------ INFORMATION SHOWN
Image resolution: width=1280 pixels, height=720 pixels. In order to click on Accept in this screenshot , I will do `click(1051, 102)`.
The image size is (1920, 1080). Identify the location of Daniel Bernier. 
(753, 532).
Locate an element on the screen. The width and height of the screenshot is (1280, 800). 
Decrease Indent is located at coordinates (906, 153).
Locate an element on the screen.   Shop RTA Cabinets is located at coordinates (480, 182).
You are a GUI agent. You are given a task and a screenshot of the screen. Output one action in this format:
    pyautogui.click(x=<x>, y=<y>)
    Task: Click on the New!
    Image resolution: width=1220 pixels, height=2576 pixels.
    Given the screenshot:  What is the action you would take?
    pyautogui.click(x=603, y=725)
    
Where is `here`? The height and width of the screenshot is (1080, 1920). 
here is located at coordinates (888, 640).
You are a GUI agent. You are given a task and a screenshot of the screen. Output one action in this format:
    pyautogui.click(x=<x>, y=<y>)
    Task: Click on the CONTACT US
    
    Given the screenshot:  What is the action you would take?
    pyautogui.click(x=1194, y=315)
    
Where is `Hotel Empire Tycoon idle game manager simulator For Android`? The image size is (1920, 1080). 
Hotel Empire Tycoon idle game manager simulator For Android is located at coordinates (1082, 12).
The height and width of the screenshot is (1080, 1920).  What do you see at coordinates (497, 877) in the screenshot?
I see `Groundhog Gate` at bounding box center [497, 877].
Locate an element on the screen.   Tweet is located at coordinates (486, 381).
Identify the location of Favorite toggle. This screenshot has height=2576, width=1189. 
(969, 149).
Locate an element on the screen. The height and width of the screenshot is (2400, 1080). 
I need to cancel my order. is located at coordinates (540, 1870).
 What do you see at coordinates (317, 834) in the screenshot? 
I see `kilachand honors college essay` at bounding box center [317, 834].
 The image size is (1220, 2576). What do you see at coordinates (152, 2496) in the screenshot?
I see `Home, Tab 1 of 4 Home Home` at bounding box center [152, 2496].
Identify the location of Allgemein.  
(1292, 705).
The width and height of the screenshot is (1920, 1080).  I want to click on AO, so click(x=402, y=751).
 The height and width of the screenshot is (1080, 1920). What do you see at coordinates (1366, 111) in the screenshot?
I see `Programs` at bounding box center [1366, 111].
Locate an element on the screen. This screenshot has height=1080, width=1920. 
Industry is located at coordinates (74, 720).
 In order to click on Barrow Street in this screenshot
------------
Count the lines in the rows above that contain the word "Android" and give only that number.

2